Dublin-based GT Energy announced last month that it will build the UK’s biggest geothermal plant, which will heat 7m homes in Manchester, in a move praised by UK energy minister Greg Barker as “exactly the sort of innovative green project we want to see sprouting up across the country”.
Geothermal energy, which taps underground heat, can be used to provide heat or electricity.
The Manchester project is part of a £100m (€126.9m) collaboration with German utility E.ON to develop five geothermal heating systems in north-west England, a plan set to bring hundreds of construction jobs to one of the most deprived regions in Britain.
GT Energy received planning permission in Jan 2011 for Ireland’s first geothermal electricity plant, a 4mw facility in Newcastle, Co Dublin, which would create 100 jobs during construction and employ 10 people permanently. But the plan, as well as a technology partnership agreement with ESB to develop many more geothermal electricity plants around Ireland, has been mothballed.

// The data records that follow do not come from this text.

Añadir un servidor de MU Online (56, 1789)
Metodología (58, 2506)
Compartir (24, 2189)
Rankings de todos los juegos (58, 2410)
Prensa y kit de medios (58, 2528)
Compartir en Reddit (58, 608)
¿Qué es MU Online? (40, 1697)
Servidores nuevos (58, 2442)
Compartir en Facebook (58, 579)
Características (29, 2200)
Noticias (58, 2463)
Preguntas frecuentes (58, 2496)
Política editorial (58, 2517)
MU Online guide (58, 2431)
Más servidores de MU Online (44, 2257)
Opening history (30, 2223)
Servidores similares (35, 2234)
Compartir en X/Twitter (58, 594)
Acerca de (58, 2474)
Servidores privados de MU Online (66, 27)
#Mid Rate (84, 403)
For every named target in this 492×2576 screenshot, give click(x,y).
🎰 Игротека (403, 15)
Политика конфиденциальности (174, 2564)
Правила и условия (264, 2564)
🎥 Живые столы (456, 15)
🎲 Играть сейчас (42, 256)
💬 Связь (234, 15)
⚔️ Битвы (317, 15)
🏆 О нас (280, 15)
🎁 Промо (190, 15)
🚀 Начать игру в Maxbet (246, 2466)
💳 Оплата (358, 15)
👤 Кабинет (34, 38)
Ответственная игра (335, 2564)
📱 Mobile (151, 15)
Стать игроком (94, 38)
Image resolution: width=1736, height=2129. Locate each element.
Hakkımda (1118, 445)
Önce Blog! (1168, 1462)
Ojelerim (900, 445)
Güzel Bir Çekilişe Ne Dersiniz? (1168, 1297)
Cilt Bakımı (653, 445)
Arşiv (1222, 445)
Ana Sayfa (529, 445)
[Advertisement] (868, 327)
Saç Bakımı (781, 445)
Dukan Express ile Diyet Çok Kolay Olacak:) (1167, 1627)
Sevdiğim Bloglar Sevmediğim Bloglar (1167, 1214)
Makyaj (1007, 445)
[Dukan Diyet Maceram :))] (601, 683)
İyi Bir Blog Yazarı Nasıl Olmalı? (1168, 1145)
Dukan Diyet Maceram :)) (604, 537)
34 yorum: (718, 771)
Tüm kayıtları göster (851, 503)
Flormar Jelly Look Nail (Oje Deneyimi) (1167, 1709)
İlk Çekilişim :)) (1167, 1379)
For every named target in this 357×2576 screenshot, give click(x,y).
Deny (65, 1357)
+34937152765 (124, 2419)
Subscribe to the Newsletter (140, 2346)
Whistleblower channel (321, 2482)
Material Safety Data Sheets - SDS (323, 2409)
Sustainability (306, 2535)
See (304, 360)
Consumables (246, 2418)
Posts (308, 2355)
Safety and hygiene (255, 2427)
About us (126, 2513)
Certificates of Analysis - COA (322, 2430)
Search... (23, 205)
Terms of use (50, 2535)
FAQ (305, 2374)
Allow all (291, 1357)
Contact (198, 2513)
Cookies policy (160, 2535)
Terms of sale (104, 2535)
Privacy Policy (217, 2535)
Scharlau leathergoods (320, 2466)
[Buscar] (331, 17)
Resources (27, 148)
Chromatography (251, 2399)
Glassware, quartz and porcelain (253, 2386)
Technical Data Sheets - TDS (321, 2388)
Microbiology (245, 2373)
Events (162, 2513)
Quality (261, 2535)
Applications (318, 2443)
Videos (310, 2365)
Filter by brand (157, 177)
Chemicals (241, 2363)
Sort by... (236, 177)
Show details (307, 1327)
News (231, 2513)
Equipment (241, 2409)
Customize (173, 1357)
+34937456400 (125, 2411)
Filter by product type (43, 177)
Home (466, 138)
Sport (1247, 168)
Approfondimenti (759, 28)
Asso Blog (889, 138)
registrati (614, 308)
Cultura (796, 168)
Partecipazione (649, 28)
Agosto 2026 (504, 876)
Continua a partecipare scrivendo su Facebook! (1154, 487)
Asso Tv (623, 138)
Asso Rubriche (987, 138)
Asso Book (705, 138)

“We’re still looking at geothermal electricity development in the UK, but not in Ireland,” GT Energy managing director Padraig Hanly said.
The UK’s financial support for geothermal heat and electricity development, through schemes similar to that Ireland uses to support wind energy, is crucial for the development of the geothermal sector there, he added.
“There would be no industry without these supports. It’s the complete opposite in Ireland where no support exists. Legislation was due out in 2009; now it’s due in 2012 and now we’re hearing it could be 2013. So nothing is happening even though it’s in the programme for government,” Mr Hanly said.
Legislation that would allow deep geothermal development in Ireland remains to be finalised, two years since the previous government submitted the outline of a geothermal energy bill to the attorney general’s office for detailed drafting.
For large-scale investment to take place, geothermal needs to be licensed by the same way that the extraction of other natural resources like oil and gas are, said Gareth Jones, of the Geothermal Association of Ireland.
“If you’re thinking of investing €500m in a deep geothermal plant you need the security that someone isn’t going to come along to the next field and tap that same supply. The bill deals with the minister giving out licences.”
“It’s quite frustrating because it was almost through when the last government fell. We are hopeful but we’re concerned it hasn’t come off the shelf in the attorney general’s office.”
A spokeswoman for the Department of Energy confirmed that drafting of the bill is “ongoing” and does not cover financial support for geothermal.
“It is understood that, even in the absence of legislation in this area, a number of projects have been able to proceed,” she said.
There are a number of small-scale, shallow geothermal heat plants in Ireland, including four of 1mw capacity each. Unbeknown to shoppers at Athlone Shopping Centre and at IKEA in north Dublin, geothermal plants exist in the grounds of both, while University College Cork and Galway Mayo Institute of Technology are also partly heated by geothermal energy.
An analysis of Ireland’s geothermal resources last year, funded by the Sustainable Energy Authority of Ireland, noted that 42 warm springs are concentrated in two areas: the Mallow area and west Dublin/North Kildare.
Unlike other forms of renewable energy like wind and solar, geothermal electricity plants can provide a steady supply of power, although often on a smaller scale.